Percebem agora a piada?
Se me deixarem...

Estou a fazer uma alteração num site e preciso testar a dita

1) O meu PC começa a moer (como de costume)
2) O IE, atacado por um vírus que não se consegue remover, abre-me insistentemente janelas.
3) Dizem-me que não posso desinstalar o IE (?)
4) O IE deixa de funcionar.
5) Tento o Opera. Dá-me uma incompatibilidade
6) Mudo de PC. Este está a correr uma tarefa e o IE nem abre
7) Tento mais um PC. O site leva imenso tempo a abrir.
8) Finalmente, o site abre. Tento fazer login mas não consigo.
9) Após algum tempo, consigo entrar. O programa dá erro.
10) Sento-me à mesa para corrigir o problema. Pego na caneta para escrever e... a tinta acabou.
11) Procuro uma caneta. Não há.
12) O armário onde as canetas estão guardadas está fechado à chave.
13) Só o chefe tem a chave do armário das canetas. O chefe não está.
14) Pego num lápis. Está sem bico.
15) Procuro um afia-lápis: não encontro.
16) Vou buscar uma caneta de recurso que trago comigo. Está seca.

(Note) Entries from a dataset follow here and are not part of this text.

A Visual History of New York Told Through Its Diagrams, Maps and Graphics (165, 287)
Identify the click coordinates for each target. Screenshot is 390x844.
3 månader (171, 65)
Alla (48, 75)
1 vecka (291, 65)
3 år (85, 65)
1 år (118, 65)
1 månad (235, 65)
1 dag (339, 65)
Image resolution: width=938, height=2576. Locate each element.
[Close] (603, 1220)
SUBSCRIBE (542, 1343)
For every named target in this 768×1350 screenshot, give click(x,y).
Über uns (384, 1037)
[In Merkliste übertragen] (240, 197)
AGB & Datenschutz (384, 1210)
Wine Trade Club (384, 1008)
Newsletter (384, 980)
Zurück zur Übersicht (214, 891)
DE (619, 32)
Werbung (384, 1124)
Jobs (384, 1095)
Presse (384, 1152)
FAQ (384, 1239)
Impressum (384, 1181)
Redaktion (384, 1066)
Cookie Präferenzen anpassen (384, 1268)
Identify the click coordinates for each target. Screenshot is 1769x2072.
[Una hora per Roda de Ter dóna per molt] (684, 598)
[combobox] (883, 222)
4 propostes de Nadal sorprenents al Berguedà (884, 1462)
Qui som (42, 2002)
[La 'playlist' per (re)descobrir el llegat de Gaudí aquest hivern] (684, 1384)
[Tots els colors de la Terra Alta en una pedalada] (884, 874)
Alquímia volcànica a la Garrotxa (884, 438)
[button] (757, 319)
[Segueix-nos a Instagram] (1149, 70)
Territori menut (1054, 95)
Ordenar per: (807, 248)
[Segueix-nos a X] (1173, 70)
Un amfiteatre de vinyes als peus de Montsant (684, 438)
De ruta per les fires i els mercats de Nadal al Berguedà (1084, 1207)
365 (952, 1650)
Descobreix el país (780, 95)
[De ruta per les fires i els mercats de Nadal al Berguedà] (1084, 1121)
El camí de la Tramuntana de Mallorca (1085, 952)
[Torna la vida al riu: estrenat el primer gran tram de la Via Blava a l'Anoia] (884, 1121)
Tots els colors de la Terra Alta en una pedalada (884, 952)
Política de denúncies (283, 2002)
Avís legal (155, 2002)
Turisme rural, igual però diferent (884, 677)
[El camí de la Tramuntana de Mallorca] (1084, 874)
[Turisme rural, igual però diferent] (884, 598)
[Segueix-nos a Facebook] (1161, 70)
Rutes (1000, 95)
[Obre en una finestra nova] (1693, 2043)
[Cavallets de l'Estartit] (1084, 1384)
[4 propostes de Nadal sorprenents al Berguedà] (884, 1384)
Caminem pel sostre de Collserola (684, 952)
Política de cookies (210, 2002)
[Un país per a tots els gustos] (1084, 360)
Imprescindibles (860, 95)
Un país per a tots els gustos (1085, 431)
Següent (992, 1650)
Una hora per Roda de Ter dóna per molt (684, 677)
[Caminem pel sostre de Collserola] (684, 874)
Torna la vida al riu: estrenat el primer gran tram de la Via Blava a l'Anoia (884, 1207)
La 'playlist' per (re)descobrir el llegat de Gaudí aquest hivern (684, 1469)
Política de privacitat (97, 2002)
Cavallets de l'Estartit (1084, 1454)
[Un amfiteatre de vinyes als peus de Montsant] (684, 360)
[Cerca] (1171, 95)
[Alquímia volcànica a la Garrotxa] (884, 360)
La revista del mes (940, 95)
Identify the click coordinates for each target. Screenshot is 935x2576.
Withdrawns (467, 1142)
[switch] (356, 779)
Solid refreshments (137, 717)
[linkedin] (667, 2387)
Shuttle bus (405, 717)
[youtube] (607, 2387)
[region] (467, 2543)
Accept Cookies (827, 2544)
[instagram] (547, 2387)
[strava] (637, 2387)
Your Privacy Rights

17) À beira de um ataque, lembro-me de processar alguém num milhão de dólares por danos causados aos meus nervos. Mas isso é na América...
Eu costumava trabalhar em Lisboa. Melhor, eu costumava trabalhar no centro de Lisboa. Eu sempre trabalhei no centro de Lisboa: na Baixa, na Av. da Liberdade, em Campolide, na Av. da República... De há quase dois anos a esta parte trabalho num subúrbio. Eu nunca precisei de sair de Lisboa para nada a não ser... mulheres. Por qualquer razão, essas, as que foram e as que podiam ter sido eram sempre de fora de Lisboa. Mas eu perdoava-lhes o defeito. Agora, a minha vida é feita do caminho entre uma casa quase à saída de Lisboa e um triste subúrbio onde trabalho num ainda mais triste apartamento de um tristíssimo recanto de uma zona dormitório. Não é mania mas a praceta onde fica o meu trabalho é o canto mais feio de toda esta zona. É preciso galo.
Antigamente, quando precisava de desanuviar, descia as escadas e ia até um café qualquer, que os havia aos pontapés por todo o lado. Podia dar-me ao luxo de escolher o local de acordo com o que me apetecia. Tempos houve em que, por baixo de mim, havia um super-mercado com um café onde quase tudo era mais barato e de qualidade aceitável. Tempos houve em que, ao almoço, podia dar uma volta pelas Amoreiras ou ir sentar-me à sombra das árvores do jardim.
Agora, quando quero ir comer qualquer coisa, mais pela necessidade de parar um pouco do que por fome, tenho de andar duzentos metros e atravessar vazios. Se estiver a chover, molho-me. Mas antes isso do que ir até à varanda porque esta fica no trabalho e há momentos em que só se está bem longe daí.
Oscilo entre dois cafés: um de que gosto e outro de que não. Ao primeiro vou porque sim, ao segundo vou porque o primeiro está fechado. No primeiro, um galão é servido amavelmente e custa 70 cêntimos, no segundo, o galão é servido com má cara e custa 1 euro. No primeiro descanso, no segundo quero por-me a andar de volta para o trabalho...
Se quiser almoçar por um preço mais ou menos modesto, tenho de andar quinhentos metros, a subir, até uma amostra de centro comercial. Antigamente, ao fim de 50 metros estava a comer uma bela sopa por menos de 1 euro. Agora, sopa, só se for num menu...
Quando trabalhava em Lisboa podia dar-me ao prazer de ir e vir do trabalho a pé. Ao fim do dia isso era especialmente agradável. Agora, tenho de ir a pé de casa até uma estação de combóio, apanhar o dito e, depois, andar cerca de 10 minutos, sempre a subir, até chegar à empresa.
A empresa mudou-se para aqui para poupar dinheiro. Isso deve ser importante para manter os postos de trabalho e os ordenados. É por isso que há dois anos que não sou aumentado.